#### DATA FOR THIS EXERCISE

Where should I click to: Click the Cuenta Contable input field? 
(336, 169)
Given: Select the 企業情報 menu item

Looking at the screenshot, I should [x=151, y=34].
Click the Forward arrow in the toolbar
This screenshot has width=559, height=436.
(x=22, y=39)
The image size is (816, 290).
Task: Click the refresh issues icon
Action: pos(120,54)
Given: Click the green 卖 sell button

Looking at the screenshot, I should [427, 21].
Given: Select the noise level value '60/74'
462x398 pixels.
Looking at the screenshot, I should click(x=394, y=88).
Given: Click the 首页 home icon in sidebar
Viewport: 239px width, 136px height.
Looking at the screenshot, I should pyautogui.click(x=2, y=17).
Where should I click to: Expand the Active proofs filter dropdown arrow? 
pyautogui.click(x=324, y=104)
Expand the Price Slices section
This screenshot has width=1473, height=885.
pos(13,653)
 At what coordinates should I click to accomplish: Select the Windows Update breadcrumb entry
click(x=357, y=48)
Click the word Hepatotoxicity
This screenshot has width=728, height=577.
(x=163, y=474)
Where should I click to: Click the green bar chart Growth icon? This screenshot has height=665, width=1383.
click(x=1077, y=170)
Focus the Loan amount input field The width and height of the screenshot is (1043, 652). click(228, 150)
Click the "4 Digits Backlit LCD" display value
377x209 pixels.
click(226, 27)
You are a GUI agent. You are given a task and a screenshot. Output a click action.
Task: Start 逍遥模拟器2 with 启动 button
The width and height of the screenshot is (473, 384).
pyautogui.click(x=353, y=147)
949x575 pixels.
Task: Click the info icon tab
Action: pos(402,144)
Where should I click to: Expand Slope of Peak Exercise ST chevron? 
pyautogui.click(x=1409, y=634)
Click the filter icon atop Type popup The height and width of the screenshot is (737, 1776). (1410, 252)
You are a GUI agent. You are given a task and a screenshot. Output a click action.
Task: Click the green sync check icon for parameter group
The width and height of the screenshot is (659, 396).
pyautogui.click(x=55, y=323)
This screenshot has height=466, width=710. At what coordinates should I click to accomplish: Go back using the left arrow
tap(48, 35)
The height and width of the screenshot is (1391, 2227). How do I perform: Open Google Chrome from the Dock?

########

• **GIVEN PROBLEM**:
Please copy every line of the data items above, with nothing changed.

• **RESULT OF THIS TASK**:
Where should I click to: Click the Cuenta Contable input field? 
(336, 169)
Given: Select the 企業情報 menu item

Looking at the screenshot, I should [x=151, y=34].
Click the Forward arrow in the toolbar
This screenshot has width=559, height=436.
(x=22, y=39)
The image size is (816, 290).
Task: Click the refresh issues icon
Action: pos(120,54)
Given: Click the green 卖 sell button

Looking at the screenshot, I should [427, 21].
Given: Select the noise level value '60/74'
462x398 pixels.
Looking at the screenshot, I should click(x=394, y=88).
Given: Click the 首页 home icon in sidebar
Viewport: 239px width, 136px height.
Looking at the screenshot, I should pyautogui.click(x=2, y=17).
Where should I click to: Expand the Active proofs filter dropdown arrow? 
pyautogui.click(x=324, y=104)
Expand the Price Slices section
This screenshot has width=1473, height=885.
pos(13,653)
 At what coordinates should I click to accomplish: Select the Windows Update breadcrumb entry
click(x=357, y=48)
Click the word Hepatotoxicity
This screenshot has width=728, height=577.
(x=163, y=474)
Where should I click to: Click the green bar chart Growth icon? This screenshot has height=665, width=1383.
click(x=1077, y=170)
Focus the Loan amount input field The width and height of the screenshot is (1043, 652). click(228, 150)
Click the "4 Digits Backlit LCD" display value
377x209 pixels.
click(226, 27)
You are a GUI agent. You are given a task and a screenshot. Output a click action.
Task: Start 逍遥模拟器2 with 启动 button
The width and height of the screenshot is (473, 384).
pyautogui.click(x=353, y=147)
949x575 pixels.
Task: Click the info icon tab
Action: pos(402,144)
Where should I click to: Expand Slope of Peak Exercise ST chevron? 
pyautogui.click(x=1409, y=634)
Click the filter icon atop Type popup The height and width of the screenshot is (737, 1776). (1410, 252)
You are a GUI agent. You are given a task and a screenshot. Output a click action.
Task: Click the green sync check icon for parameter group
The width and height of the screenshot is (659, 396).
pyautogui.click(x=55, y=323)
This screenshot has height=466, width=710. At what coordinates should I click to accomplish: Go back using the left arrow
tap(48, 35)
The height and width of the screenshot is (1391, 2227). How do I perform: Open Google Chrome from the Dock?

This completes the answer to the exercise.